January 9—February 12, 2009: Letters from the Left Coast . . .
January 9-25, 2009:
My Barbarian (Malik Gaines, Jade Gordon and Alexandro Segade; founded 2000, Los Angeles California)

January 28-February 12, 2009:
Lauren Woods (b. 1979, Kansas City, Missouri; lives and works in San Francisco, California)

February 13—March 15, 2009: Muted
Bringing together videos in which viewers do not hear sounds that should correspond to the images we see, Muted— asks what kind of voice can be assigned to silent subjects. By drawing attention to these shifts in sonic quality, the videos in this program draw attention away from what we see, towards alternative forms of representation. Not all the videos are silent; yet, they collectively question the aesthetic structures that suture image to sound and give the viewer/listener/reader access to information. Barriers between viewer and image, as well as between artist and subject, emphasize the intractability of objects—art or otherwise—as well as the unrecognized world of their murmurs and mutterings.

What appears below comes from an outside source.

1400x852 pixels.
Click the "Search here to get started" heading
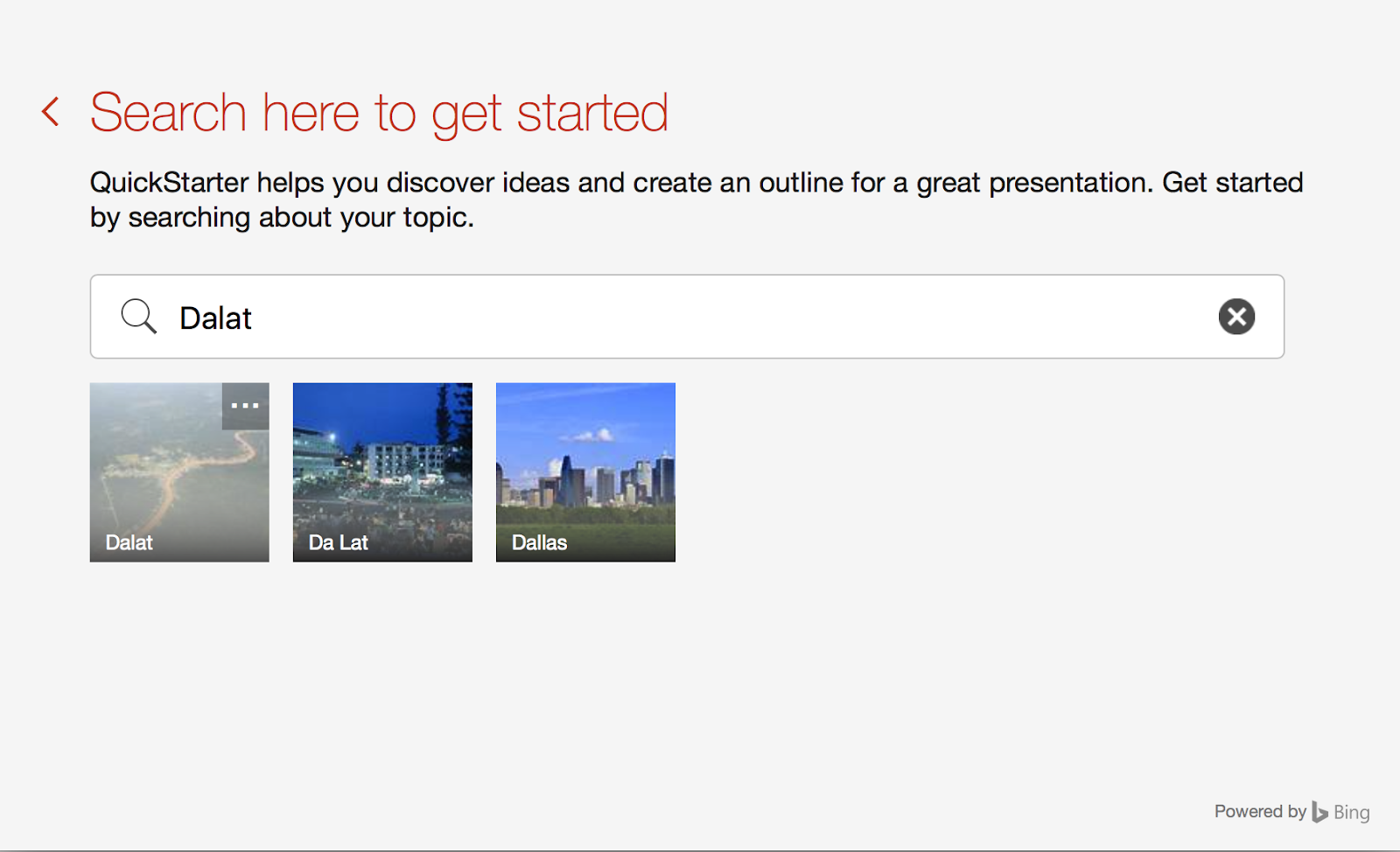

Elizabeth Axtman (b. 1980, Andrews Air Force Base, Maryland; lives and works in Oakland, California)
Nanna Debois Buhl (b. 1975, Aarhus, Denmark; lives and works in Brooklyn, New York)
Wangechi Mutu (b.1972, Nairobi, Kenya; lives and works in New York, New York
Abbey Williams (b. 1971, New York, New York; lives and works in Brooklyn, New York)

November 12, 2008(opening, 7-9pm) – March 15, 2009
The Studio Museum in Harlem
144 West 125th Street, New York, New York 10027
tel 212.864.4500 fax 212.864.4800

The exhibition features untitled(study of threefourone), a work of mine originally shown at Locust Projects in 2004.

video still

untitled(study of threefourone) video still, 2004.